Task objective: Your answer should be the records again, unchanged in wording and free of images.

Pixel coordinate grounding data

:::

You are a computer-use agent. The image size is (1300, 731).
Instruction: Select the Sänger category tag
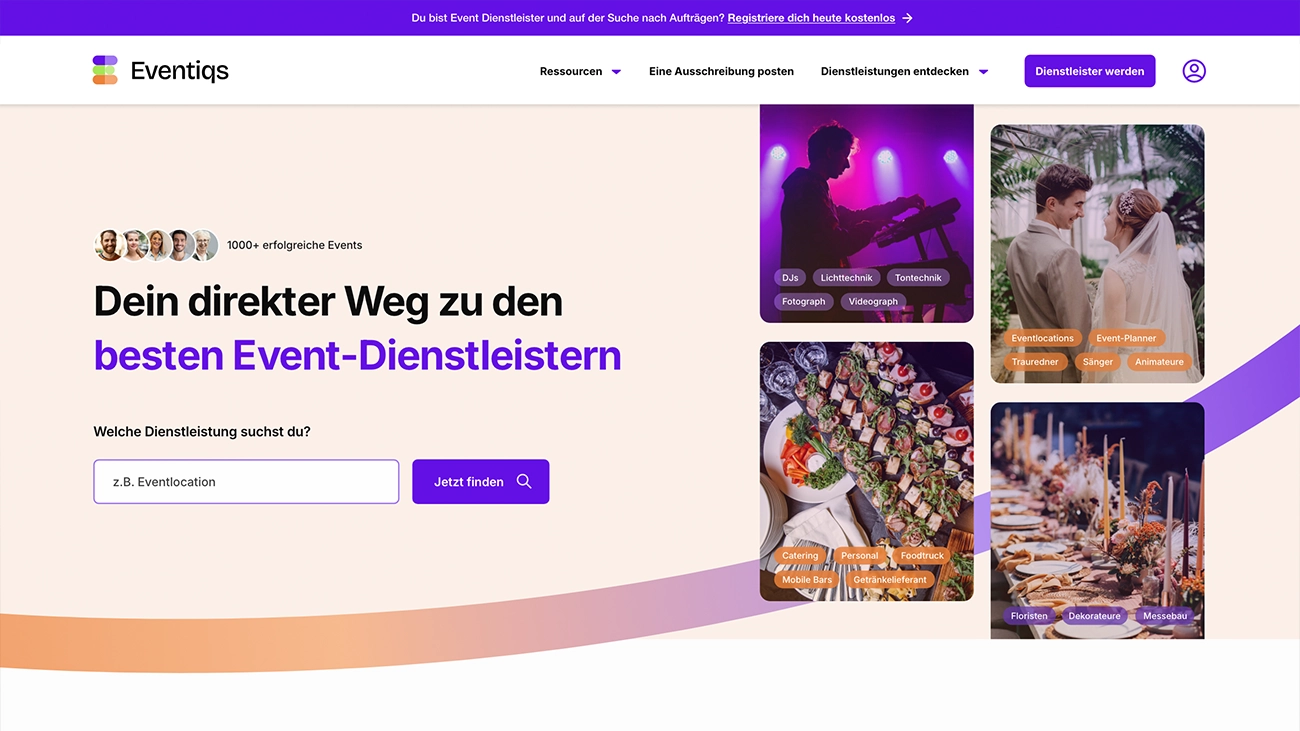[x=1097, y=361]
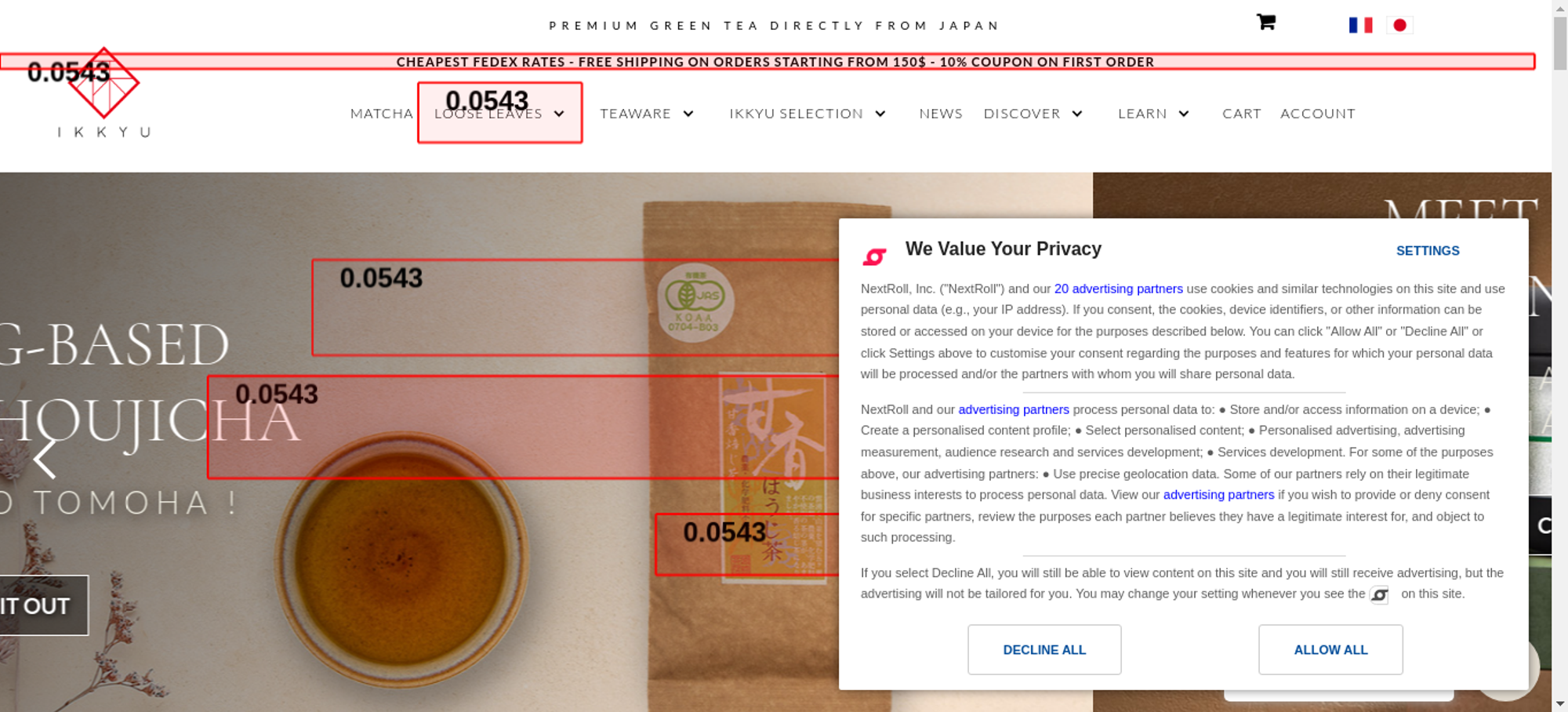Open the Matcha menu item

381,114
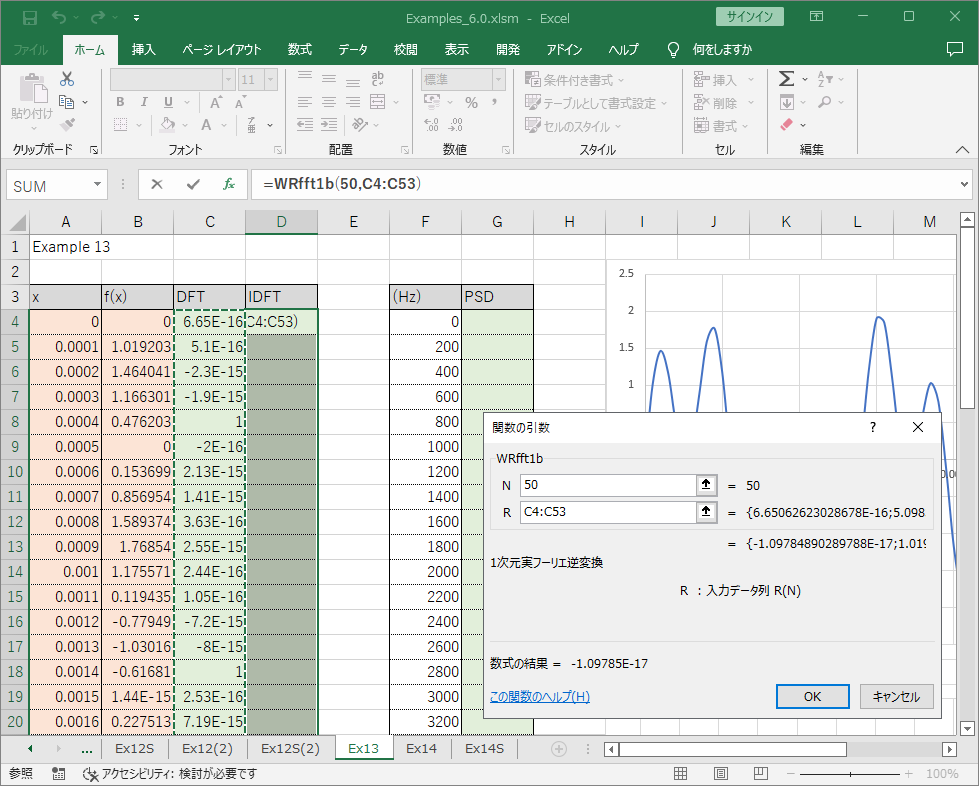Click the zoom slider in status bar
The height and width of the screenshot is (786, 979).
coord(850,774)
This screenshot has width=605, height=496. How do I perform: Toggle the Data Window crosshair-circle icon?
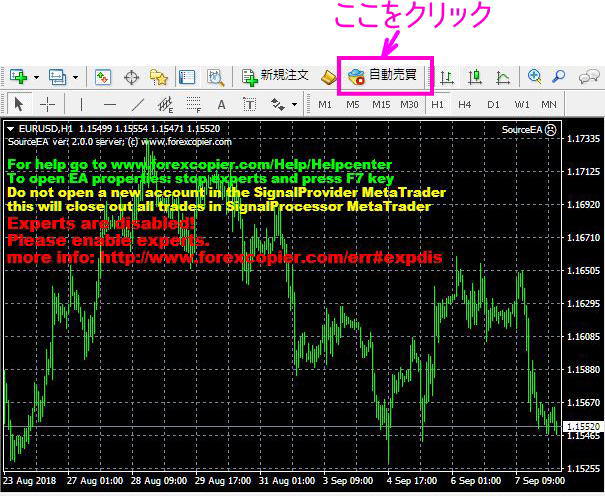(x=131, y=76)
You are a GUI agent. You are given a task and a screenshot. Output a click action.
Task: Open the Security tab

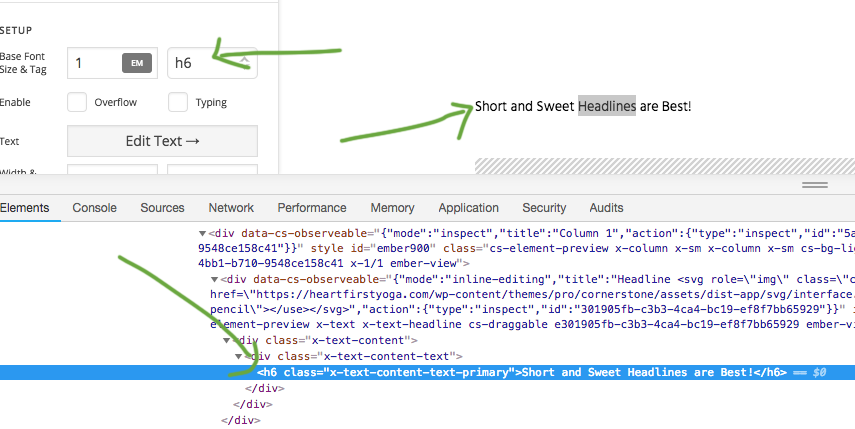(x=544, y=208)
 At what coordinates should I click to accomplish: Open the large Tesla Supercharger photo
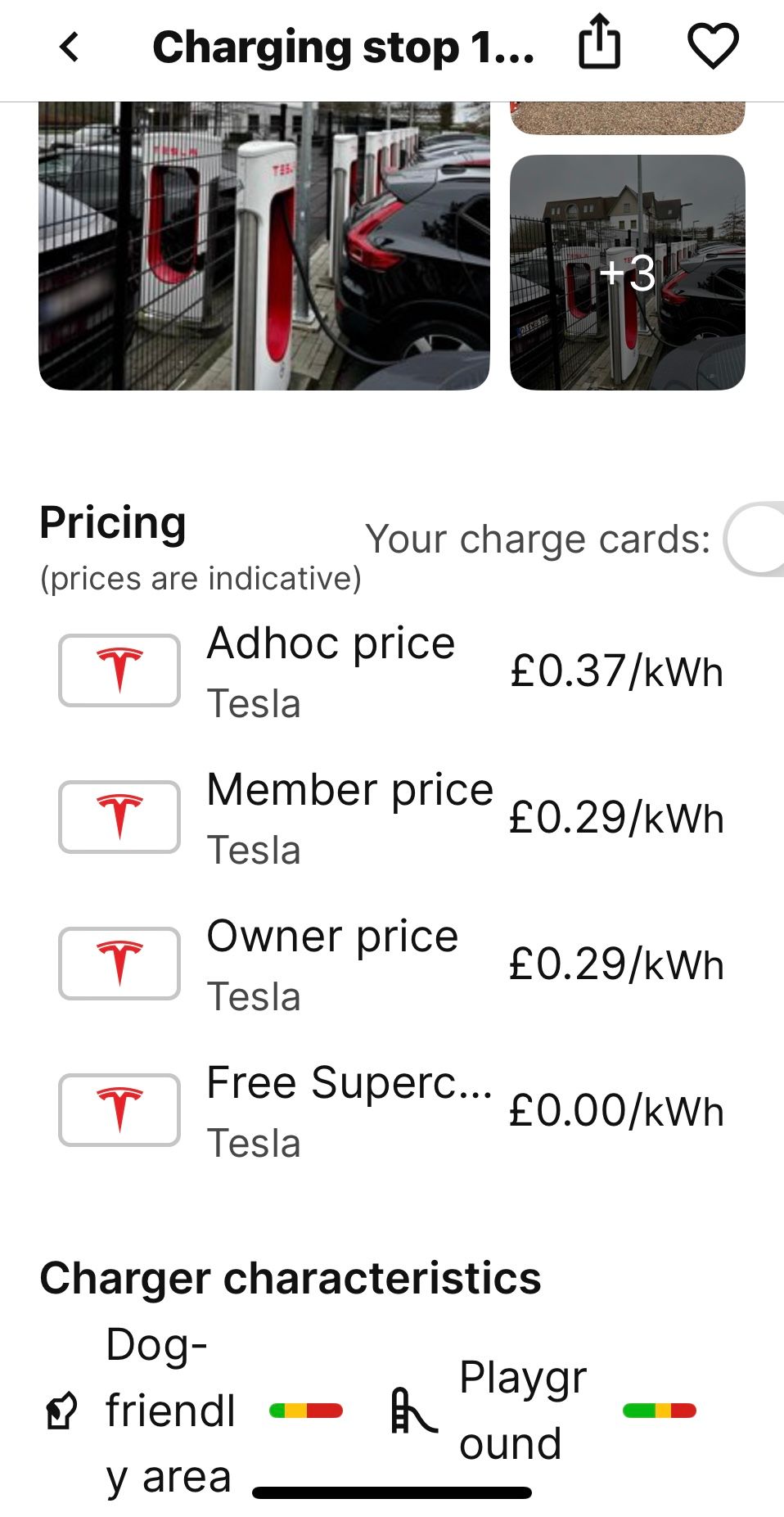tap(264, 246)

:::

Expected output:
You are a computer-use agent. The image size is (1300, 731).
Instruction: Select the Sänger category tag
[x=1097, y=361]
Open the Matcha menu item

381,114
Click the zoom slider in status bar
The height and width of the screenshot is (786, 979).
coord(850,774)
This screenshot has width=605, height=496. How do I perform: Toggle the Data Window crosshair-circle icon?
(x=131, y=76)
You are a GUI agent. You are given a task and a screenshot. Output a click action.
Task: Open the Security tab

(x=544, y=208)
 At what coordinates should I click to accomplish: Open the large Tesla Supercharger photo
tap(264, 246)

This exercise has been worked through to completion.